In this paper I have tried to acknowledge the sincere beliefs and fears
of those who oppose same-sex marriage. However, an "Appeal to Sincerity"
is legitimate only when attempting to understand the personal motivation
for various behaviors. Sincerity cannot logically be invoked to assess
the legitimacy or ethical value of those behaviors.149
The past and present are filled with actions which most of us condemn,
despite the fact that their perpetrators claimed they acted out of their
sincere beliefs in a religion, or race, or social class, or country.
If we regard slavery as wrong, the sincerity of slave-owners is irrelevant
to the issue, even when the slave-owners were our revered national leaders,
George Washington and Thomas Jefferson.150 If denial of rights
and protections for African-Americans was wrong, the sincerity of the
oppressors is irrelevant to the issue, even if we otherwise admire the
oppressors as religious leaders. Likewise, the sincerity of the heterosexual
majority's anxieties and fears is not an ethical justification for denying
rights and protections to the homosexual minority.
The recent success of the Defense of Marriage Act in California (America's
most populous state) was yet another example of the tyranny of the majority,
but there is a silver lining to this dark cloud: Thirty-nine percent
of California's electorate voted against DOMA.151 While most
gays and lesbians believe we counted for 10 percent of the vote,152
many homophobes claim that no more than one percent of humanity has
homosexual feelings.153 Therefore, LDS leaders and their
religious allies in the political sphere must acknowledge that about
a third of California's heterosexual electorate voted against
their campaign of fear, social hysteria, prejudice, and minority exclusion.
This is nearly three times higher than the percentage of white Southerners
who opposed segregation in the decades before Congress passed the Civil
Rights Act of 1964,154 yet minority rights eventually triumphed
there.

# Your task:
Retype the passage on same-sex marriage, starting with "The recent success" and going on through "and minority exclusion.".

# Provided material:
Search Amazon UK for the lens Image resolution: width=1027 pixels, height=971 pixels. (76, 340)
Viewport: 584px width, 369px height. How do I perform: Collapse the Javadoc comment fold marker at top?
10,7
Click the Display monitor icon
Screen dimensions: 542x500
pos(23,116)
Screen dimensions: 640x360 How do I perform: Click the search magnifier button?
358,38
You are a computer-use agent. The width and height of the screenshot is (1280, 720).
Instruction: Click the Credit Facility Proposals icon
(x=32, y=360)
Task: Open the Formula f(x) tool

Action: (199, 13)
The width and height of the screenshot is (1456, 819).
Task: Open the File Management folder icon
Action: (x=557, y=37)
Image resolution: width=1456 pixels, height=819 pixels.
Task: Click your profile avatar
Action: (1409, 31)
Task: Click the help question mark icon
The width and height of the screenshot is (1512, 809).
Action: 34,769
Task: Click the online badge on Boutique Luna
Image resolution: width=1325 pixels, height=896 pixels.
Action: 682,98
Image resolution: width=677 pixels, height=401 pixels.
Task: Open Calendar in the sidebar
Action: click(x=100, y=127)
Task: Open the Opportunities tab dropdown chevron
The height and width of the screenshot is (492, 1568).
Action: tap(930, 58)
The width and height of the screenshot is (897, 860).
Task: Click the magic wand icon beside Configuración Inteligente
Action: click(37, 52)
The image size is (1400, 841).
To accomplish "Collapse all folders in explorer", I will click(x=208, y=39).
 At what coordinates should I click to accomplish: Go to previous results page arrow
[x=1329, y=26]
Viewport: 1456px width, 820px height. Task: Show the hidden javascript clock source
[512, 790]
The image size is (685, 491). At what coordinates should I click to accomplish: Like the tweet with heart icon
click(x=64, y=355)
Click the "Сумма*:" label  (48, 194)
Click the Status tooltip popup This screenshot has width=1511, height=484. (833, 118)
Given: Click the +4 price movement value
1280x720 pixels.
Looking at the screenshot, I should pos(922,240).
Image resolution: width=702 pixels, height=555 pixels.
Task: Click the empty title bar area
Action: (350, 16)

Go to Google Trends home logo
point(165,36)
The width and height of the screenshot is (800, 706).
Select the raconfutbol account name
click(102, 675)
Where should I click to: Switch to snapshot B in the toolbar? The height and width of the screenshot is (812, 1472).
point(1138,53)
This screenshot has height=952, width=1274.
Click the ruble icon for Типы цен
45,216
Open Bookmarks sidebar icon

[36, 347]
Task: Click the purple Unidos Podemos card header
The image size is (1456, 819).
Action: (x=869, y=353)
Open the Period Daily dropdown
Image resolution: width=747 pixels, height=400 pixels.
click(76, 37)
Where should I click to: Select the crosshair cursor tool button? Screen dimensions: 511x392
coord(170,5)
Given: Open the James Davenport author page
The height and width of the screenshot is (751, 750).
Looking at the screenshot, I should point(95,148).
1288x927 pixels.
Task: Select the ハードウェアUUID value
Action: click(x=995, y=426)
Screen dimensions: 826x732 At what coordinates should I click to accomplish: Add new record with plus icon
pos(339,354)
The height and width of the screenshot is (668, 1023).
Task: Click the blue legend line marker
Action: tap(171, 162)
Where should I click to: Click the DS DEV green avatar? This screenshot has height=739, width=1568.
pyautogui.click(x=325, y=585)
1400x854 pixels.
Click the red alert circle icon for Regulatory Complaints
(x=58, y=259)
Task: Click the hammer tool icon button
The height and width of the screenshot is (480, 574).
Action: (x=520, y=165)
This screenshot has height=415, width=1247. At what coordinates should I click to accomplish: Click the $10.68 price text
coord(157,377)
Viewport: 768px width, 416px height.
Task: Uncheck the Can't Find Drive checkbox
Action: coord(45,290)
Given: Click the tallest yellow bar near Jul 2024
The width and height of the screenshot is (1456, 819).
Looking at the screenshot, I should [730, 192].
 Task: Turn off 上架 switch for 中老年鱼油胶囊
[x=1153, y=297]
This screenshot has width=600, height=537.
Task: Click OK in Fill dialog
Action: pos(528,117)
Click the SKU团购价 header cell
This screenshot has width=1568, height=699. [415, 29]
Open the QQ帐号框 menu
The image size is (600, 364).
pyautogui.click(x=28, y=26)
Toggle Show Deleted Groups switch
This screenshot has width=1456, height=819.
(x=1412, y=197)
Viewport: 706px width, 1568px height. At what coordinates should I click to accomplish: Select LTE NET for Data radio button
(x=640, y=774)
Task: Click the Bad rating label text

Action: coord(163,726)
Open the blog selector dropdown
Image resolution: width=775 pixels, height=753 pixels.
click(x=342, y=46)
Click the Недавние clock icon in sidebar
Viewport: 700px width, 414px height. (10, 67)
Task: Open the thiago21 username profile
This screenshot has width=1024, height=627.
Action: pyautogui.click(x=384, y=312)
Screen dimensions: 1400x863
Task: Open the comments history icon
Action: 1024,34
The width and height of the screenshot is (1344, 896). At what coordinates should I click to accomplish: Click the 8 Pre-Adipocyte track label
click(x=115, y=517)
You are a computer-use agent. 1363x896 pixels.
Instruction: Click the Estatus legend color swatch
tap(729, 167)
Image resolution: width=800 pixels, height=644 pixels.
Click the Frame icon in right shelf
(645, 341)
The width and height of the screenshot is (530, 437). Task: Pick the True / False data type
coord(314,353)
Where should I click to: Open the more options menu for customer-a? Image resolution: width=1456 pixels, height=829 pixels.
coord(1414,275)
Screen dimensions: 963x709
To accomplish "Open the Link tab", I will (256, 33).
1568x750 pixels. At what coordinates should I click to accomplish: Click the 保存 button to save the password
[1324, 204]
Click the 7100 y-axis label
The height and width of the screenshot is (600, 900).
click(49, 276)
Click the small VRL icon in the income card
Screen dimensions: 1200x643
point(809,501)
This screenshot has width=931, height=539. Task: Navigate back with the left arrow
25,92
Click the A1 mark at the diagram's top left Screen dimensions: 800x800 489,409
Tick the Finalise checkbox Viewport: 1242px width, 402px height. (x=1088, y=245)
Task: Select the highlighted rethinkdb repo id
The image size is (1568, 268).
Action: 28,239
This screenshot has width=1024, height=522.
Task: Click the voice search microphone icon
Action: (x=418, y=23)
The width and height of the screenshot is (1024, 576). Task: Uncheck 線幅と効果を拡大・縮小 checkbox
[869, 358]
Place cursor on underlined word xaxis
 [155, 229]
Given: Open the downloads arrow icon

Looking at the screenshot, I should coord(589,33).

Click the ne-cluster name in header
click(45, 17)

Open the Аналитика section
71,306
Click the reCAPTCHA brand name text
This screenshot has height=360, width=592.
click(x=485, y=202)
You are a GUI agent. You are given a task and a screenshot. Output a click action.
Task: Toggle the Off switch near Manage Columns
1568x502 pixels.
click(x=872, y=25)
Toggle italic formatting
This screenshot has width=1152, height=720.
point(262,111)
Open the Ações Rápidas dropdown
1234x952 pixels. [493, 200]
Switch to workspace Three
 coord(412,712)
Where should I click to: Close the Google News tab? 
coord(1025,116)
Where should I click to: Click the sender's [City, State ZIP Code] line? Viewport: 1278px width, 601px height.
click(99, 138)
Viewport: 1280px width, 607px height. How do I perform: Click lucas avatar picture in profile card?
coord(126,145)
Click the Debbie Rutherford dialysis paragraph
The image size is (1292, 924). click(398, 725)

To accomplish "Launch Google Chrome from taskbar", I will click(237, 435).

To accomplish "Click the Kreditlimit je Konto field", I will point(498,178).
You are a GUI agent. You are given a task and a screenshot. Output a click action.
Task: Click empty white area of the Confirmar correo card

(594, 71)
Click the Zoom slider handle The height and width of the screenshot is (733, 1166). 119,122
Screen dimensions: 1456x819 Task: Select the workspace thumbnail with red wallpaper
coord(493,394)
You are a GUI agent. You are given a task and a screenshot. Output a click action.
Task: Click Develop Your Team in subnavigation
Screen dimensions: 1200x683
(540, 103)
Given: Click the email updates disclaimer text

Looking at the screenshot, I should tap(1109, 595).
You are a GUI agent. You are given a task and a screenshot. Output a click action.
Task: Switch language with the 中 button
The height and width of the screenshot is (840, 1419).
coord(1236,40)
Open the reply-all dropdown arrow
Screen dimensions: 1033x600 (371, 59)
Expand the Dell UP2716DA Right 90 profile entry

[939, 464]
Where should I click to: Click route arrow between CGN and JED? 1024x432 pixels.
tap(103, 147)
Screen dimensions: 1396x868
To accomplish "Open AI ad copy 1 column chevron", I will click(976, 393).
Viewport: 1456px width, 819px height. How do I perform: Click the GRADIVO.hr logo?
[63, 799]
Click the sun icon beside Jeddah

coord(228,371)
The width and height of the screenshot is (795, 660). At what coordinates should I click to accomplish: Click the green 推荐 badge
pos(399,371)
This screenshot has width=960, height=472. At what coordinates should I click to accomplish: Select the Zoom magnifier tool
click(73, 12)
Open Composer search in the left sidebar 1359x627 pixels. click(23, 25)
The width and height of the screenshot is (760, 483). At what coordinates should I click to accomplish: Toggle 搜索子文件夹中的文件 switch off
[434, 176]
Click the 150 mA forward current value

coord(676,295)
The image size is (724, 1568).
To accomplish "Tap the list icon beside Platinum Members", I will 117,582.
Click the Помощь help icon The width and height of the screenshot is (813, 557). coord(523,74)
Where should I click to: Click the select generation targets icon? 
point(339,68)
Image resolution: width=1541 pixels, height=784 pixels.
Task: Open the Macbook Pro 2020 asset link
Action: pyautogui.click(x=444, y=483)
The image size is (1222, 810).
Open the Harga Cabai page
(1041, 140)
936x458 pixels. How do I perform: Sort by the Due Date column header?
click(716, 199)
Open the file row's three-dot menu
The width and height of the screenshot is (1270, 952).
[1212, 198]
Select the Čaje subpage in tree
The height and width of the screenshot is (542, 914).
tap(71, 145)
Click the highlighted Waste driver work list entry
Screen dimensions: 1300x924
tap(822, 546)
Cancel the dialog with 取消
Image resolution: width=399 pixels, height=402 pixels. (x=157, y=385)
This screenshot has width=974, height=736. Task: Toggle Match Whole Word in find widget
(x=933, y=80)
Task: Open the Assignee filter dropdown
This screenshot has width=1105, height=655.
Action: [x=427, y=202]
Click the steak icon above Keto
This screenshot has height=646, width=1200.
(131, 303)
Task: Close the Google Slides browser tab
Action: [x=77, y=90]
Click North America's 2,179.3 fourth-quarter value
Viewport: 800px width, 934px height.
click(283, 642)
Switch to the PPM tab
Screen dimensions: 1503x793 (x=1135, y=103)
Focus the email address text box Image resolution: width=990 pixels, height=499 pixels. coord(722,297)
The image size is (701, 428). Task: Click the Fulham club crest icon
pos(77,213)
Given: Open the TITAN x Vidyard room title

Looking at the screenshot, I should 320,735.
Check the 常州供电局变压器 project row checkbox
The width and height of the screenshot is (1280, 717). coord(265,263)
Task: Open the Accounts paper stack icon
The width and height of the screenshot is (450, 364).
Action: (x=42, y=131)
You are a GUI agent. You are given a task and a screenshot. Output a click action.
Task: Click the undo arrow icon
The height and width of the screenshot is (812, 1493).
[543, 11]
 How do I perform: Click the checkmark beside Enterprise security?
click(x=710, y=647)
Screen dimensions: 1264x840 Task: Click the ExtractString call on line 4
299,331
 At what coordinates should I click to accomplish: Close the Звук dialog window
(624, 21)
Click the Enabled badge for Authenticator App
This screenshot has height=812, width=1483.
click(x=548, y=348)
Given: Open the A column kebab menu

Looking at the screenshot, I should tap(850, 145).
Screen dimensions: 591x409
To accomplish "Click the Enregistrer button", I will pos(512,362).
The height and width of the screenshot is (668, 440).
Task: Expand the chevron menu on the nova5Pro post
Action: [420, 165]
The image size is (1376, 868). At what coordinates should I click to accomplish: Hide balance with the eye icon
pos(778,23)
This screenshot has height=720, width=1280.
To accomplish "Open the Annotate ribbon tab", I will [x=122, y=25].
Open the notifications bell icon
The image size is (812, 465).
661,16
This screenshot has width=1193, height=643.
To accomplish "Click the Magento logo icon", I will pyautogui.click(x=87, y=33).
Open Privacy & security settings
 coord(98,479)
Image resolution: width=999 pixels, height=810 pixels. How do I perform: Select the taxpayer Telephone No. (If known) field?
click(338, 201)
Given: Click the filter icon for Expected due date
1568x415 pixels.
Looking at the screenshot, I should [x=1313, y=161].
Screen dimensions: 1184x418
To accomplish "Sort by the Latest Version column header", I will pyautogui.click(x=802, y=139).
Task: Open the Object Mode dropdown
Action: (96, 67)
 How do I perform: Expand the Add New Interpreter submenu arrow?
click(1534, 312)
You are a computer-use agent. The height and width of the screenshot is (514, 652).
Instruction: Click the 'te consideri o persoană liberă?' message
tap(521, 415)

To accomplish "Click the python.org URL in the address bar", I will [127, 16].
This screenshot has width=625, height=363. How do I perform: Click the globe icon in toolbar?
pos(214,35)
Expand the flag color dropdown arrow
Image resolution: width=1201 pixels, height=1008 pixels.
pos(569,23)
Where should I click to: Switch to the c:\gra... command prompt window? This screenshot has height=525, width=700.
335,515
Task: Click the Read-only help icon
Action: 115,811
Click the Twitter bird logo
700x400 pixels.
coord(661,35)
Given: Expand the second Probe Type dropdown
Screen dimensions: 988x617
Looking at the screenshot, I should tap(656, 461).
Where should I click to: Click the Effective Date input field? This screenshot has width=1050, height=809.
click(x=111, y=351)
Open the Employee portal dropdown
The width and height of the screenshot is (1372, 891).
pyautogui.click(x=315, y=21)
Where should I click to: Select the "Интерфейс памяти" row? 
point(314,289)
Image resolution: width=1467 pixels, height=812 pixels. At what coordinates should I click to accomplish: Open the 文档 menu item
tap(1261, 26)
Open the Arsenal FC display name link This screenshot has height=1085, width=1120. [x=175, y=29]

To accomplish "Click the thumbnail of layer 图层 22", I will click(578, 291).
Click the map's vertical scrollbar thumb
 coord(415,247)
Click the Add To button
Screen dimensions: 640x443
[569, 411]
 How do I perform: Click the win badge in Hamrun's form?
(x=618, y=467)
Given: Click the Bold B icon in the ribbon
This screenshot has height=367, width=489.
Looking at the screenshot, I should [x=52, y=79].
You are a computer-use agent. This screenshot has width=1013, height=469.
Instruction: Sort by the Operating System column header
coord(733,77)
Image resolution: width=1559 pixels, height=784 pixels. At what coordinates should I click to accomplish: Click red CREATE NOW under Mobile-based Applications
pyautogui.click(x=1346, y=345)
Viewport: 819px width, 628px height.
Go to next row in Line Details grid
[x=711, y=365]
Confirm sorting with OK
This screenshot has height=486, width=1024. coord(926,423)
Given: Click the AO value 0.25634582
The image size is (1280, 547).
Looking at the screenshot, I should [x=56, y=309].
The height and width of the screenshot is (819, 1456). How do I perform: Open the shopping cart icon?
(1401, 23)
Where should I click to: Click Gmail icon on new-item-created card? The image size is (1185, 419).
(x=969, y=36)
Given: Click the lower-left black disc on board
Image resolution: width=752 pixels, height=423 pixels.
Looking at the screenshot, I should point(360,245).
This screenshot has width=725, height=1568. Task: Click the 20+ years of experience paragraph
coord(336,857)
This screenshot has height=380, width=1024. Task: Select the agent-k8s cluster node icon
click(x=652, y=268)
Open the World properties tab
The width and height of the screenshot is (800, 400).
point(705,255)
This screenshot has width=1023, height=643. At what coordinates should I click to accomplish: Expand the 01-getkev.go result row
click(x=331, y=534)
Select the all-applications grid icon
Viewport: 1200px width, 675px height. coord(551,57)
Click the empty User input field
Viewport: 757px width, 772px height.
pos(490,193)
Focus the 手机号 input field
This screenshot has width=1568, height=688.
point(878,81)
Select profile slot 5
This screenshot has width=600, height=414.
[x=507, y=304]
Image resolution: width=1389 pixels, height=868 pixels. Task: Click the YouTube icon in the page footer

# Task answer:
The recent success of the Defense of Marriage Act in California (America's
most populous state) was yet another example of the tyranny of the majority,
but there is a silver lining to this dark cloud: Thirty-nine percent
of California's electorate voted against DOMA.151 While most
gays and lesbians believe we counted for 10 percent of the vote,152
many homophobes claim that no more than one percent of humanity has
homosexual feelings.153 Therefore, LDS leaders and their
religious allies in the political sphere must acknowledge that about
a third of California's heterosexual electorate voted against
their campaign of fear, social hysteria, prejudice, and minority exclusion.